With the resurgence of email marketing and popularity of content and digital marketing, the volume of content marketers are creating to drive demand is exploding. Marketers that implement the power of personalization in their marketing efforts are engaging audiences more effectively. But marketing leaders are realizing their new content strategies and personalization techniques aren’t scaling around the globe, and that directly impacts their ability to cover and drive demand in all regions they serve. There are solutions for this challenge.  

Cloudwords customers who are localizing content on a global scale are able to deliver the same personalized experience across all global markets and regions.  That means more content, more frequently in the preferred or native languages of their target audience—resulting in significantly increased engagement, demand, and lead generation as a direct result. They place significant value on localization as a key factor in marketing personalization, and I believe this is a trend that will continue to grow in the coming year.

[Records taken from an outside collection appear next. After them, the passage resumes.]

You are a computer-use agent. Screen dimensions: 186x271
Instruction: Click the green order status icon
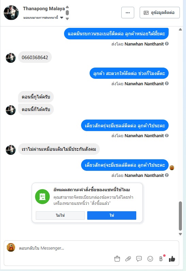pyautogui.click(x=42, y=197)
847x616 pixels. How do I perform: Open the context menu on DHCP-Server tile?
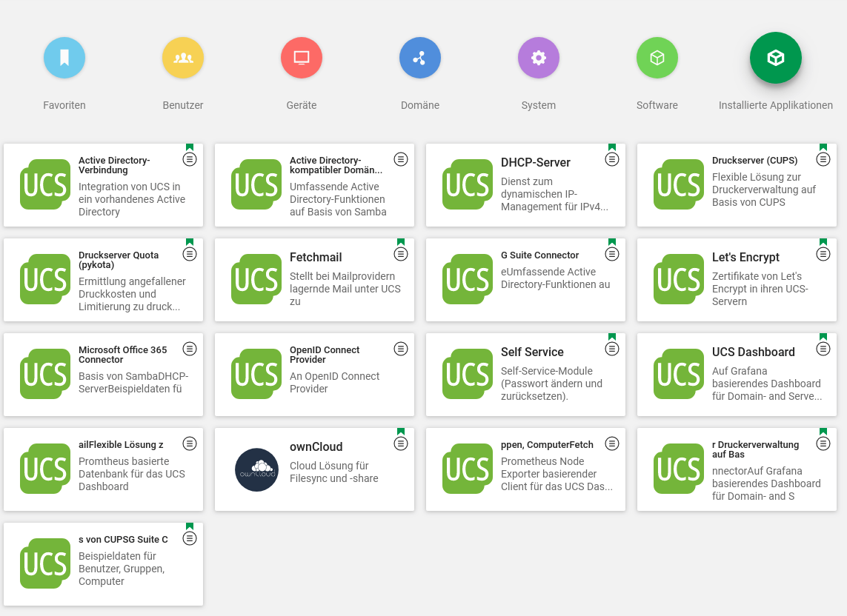612,159
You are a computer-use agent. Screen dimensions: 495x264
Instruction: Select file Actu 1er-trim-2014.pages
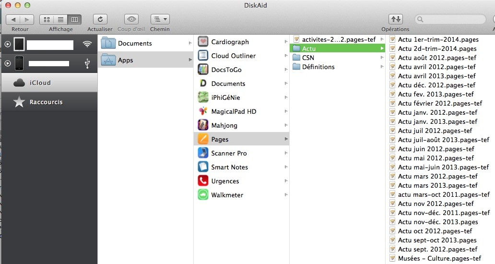pyautogui.click(x=438, y=39)
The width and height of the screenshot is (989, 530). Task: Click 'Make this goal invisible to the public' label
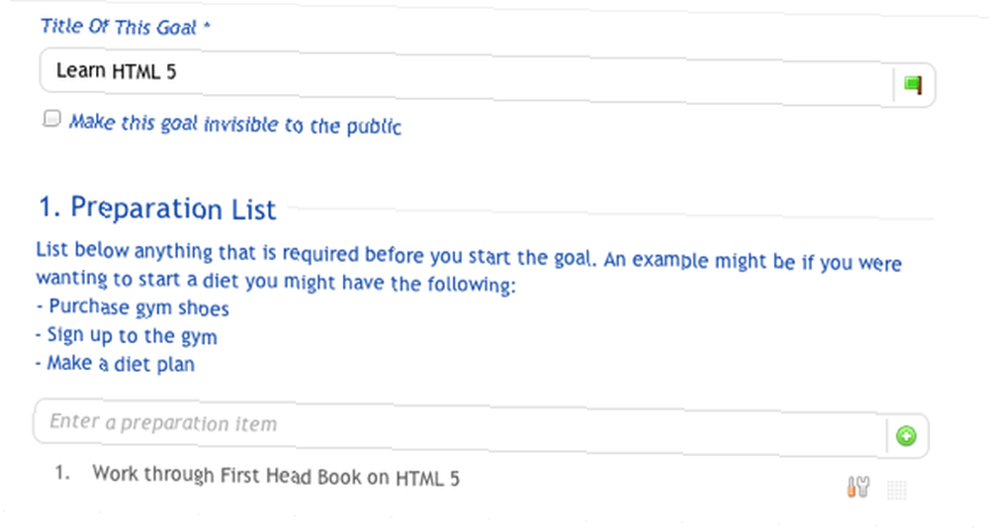[234, 124]
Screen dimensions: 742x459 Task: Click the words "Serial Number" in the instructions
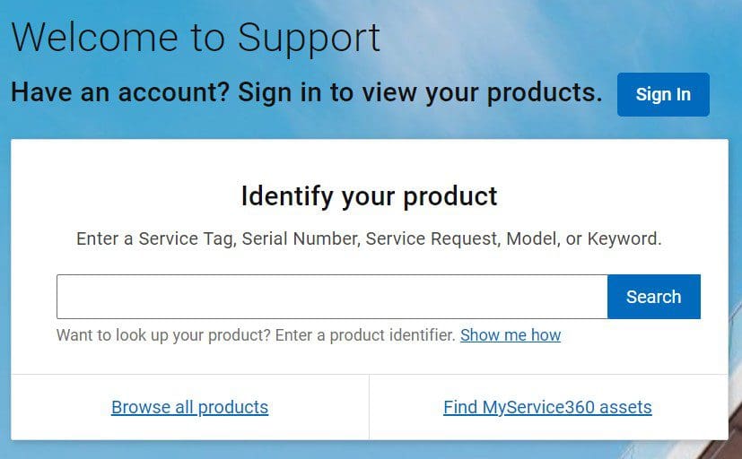[x=301, y=238]
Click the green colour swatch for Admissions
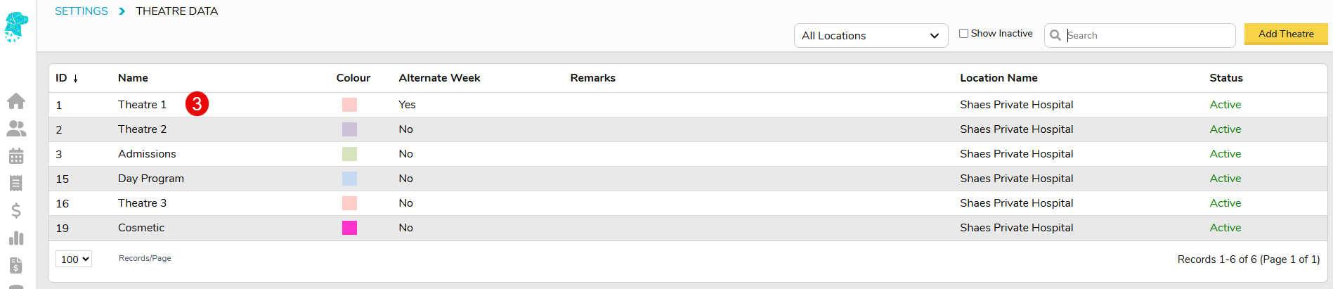The height and width of the screenshot is (289, 1333). (x=349, y=154)
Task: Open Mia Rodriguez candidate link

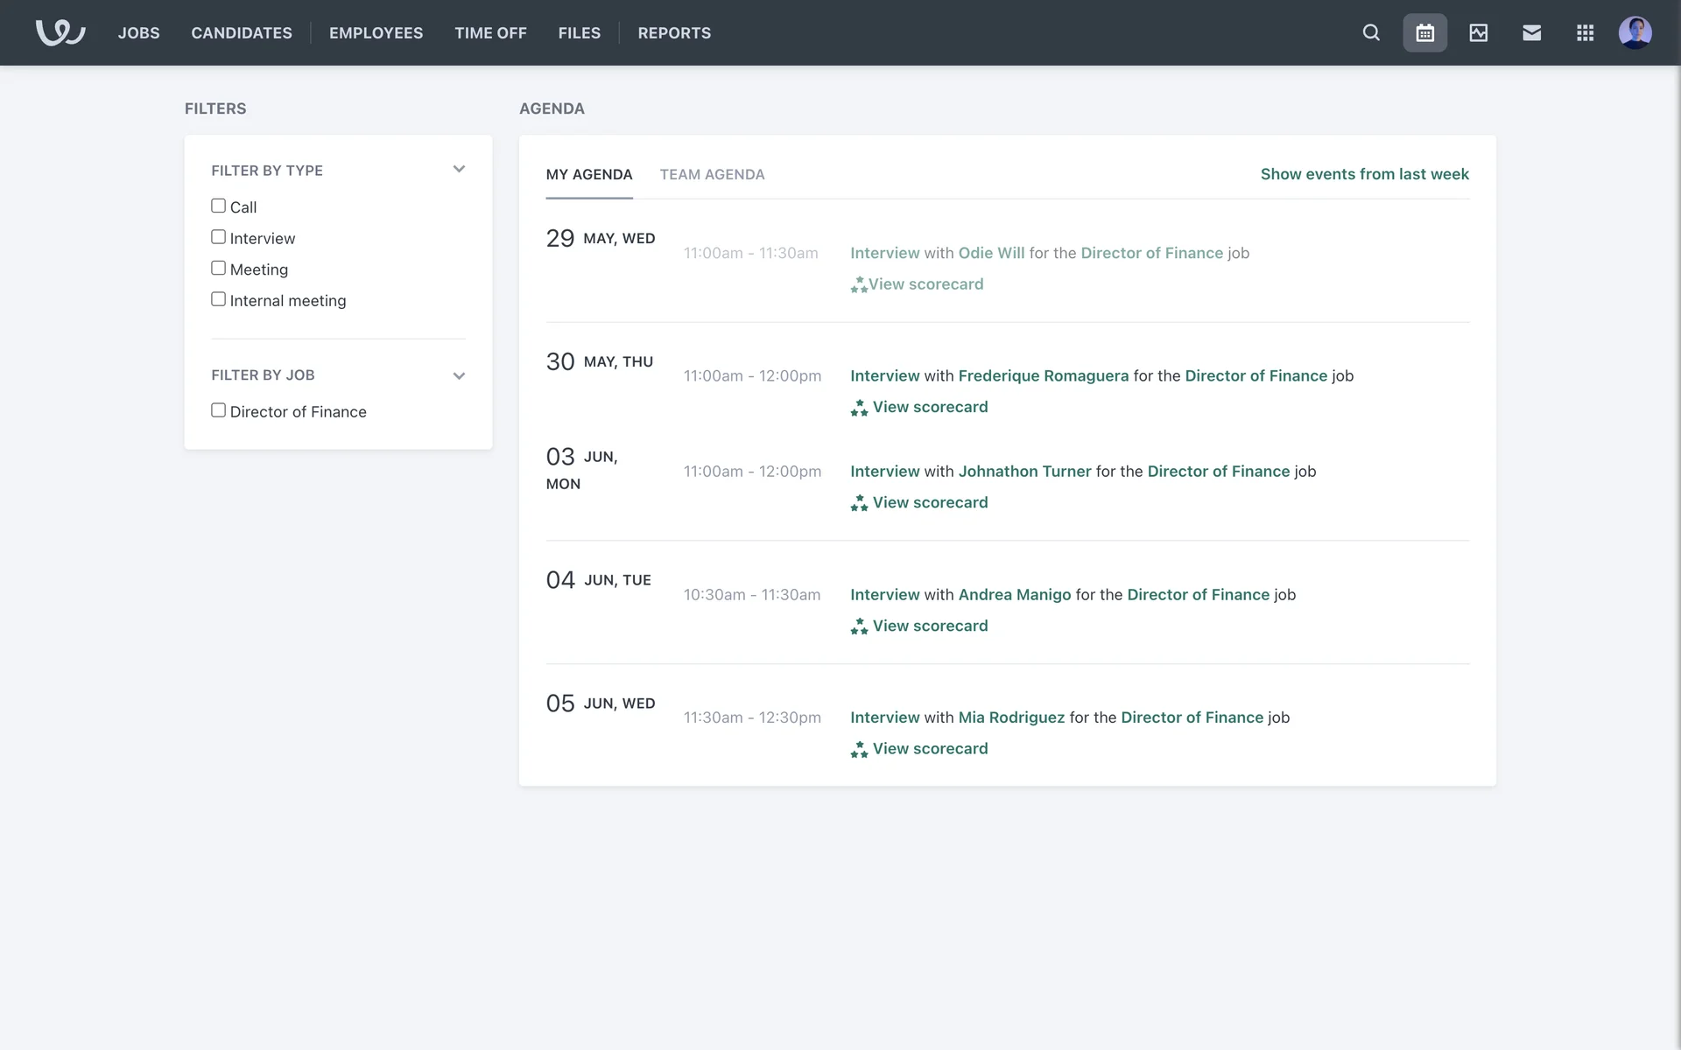Action: (x=1011, y=718)
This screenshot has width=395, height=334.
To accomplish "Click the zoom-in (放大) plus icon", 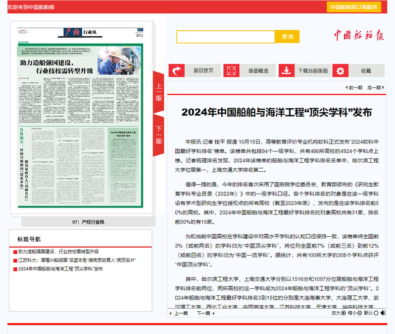I will [344, 313].
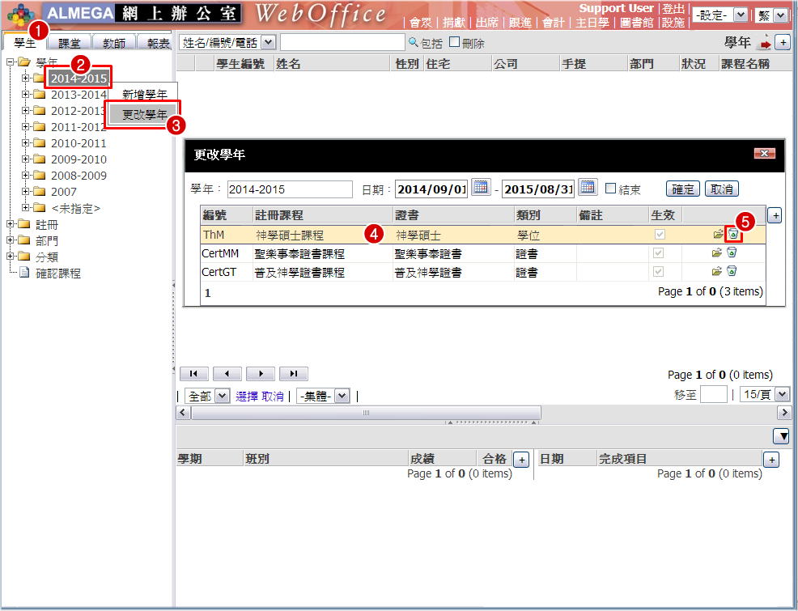This screenshot has height=611, width=798.
Task: Open calendar picker for start date
Action: click(x=481, y=188)
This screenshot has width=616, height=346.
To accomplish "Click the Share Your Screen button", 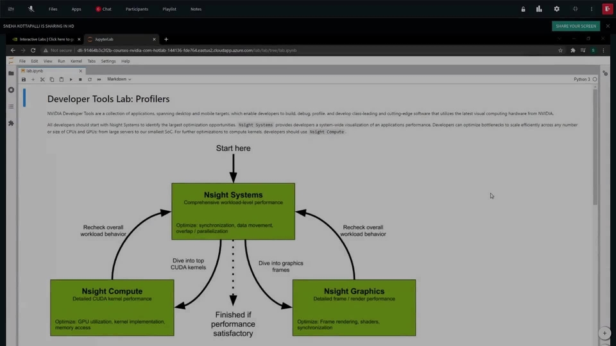I will [x=576, y=26].
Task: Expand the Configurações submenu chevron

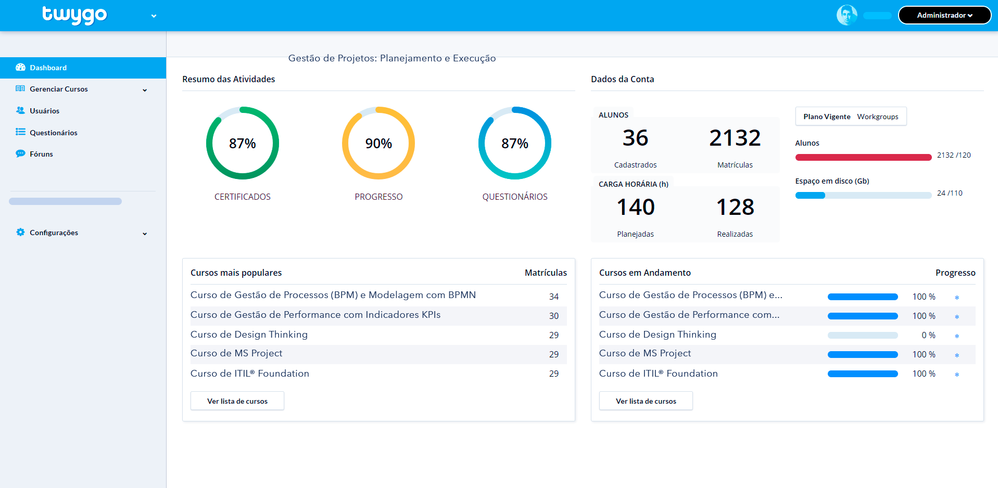Action: click(145, 234)

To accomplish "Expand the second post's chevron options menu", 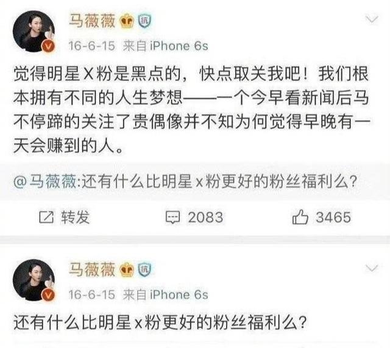I will pyautogui.click(x=371, y=268).
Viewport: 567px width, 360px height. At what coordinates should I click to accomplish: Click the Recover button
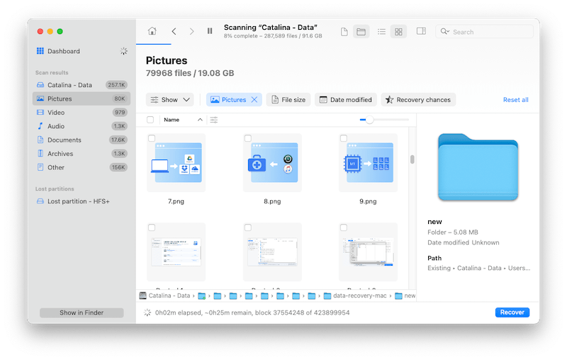click(x=512, y=313)
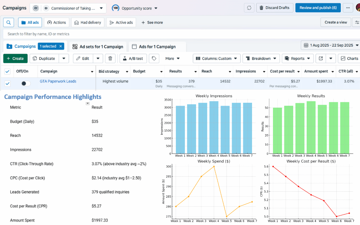Click the search magnifier icon

coord(8,23)
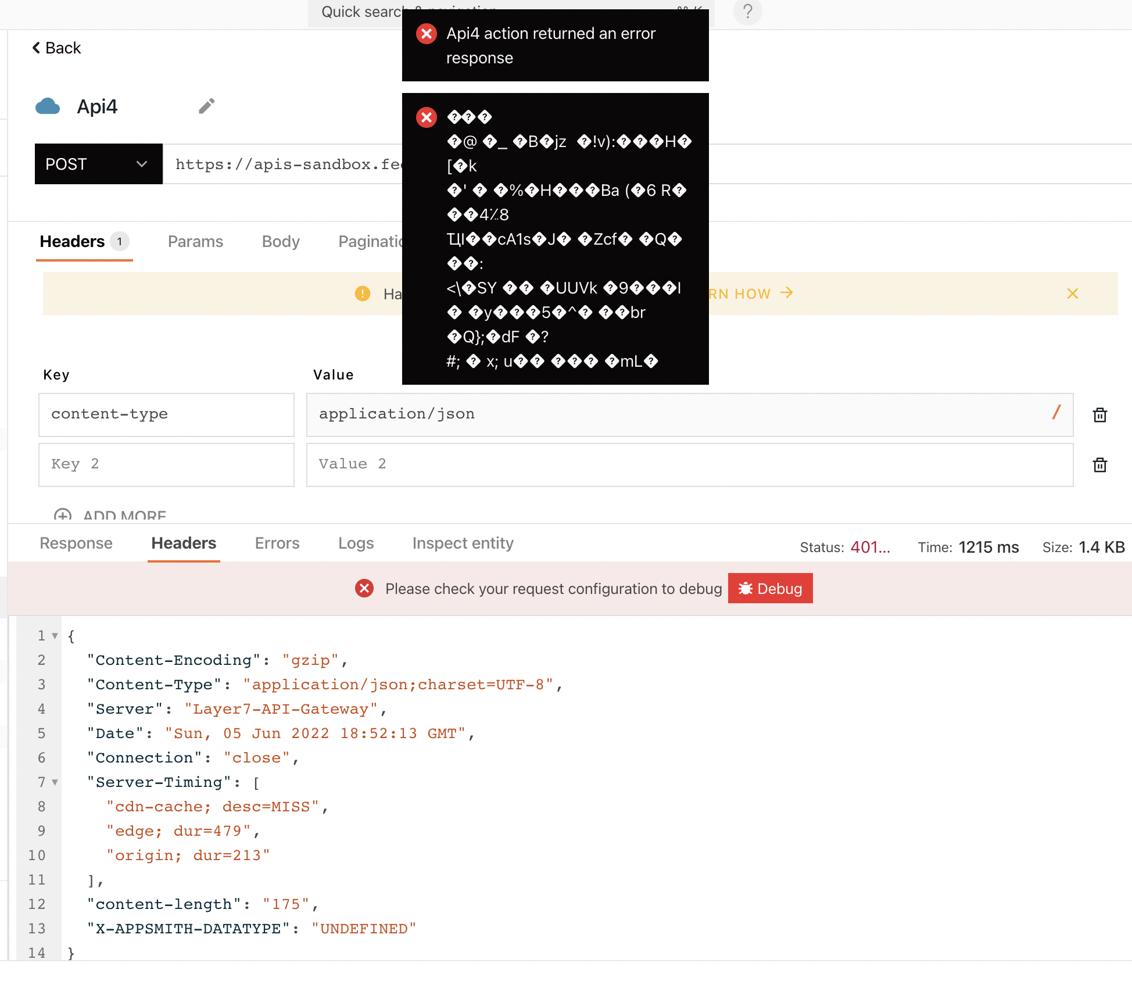This screenshot has height=988, width=1132.
Task: Close the Api4 error toast notification
Action: (x=427, y=34)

The Beginning of MarTech Consolidation

There are already more than 1,800 marketing technology tools available to marketers, according to Scott Brinker’s Marketing Technology Landscape, and I expect new technologies to continue to be introduced as the demand for better, more efficient ways to engage audiences grows. However, I predict we will see the beginning of marketing technology consolidation through mergers and acquisitions.

The explosion of martech tools is overwhelming and unsustainable—no industry can support so many technologies. Further, given recent Wall Street woes and the decreased confidence in China’s economy, I see marketing organizations investing more on the martech must-haves with broad capabilities, and less on the tools built for a unique solution.

In turn, more established martech players, such as leading marketing cloud providers, will recognize the opportunity to provide marketers with a holistic marketing stack that delivers both the must-have capabilities and unique solutions, and the number of players in this space will be reduced.

Do Global Better

The need to drive business worldwide is not a trend, it’s a requirement—companies that ‘do global better’ will find new opportunities for revenue in previously untapped markets. Today, U.S. companies conduct almost as much business overseas as they do in the U.S. Close to 50% of production, sales, and profits are from overseas business. That is a trend worth sustaining, investing in further, and capitalizing on.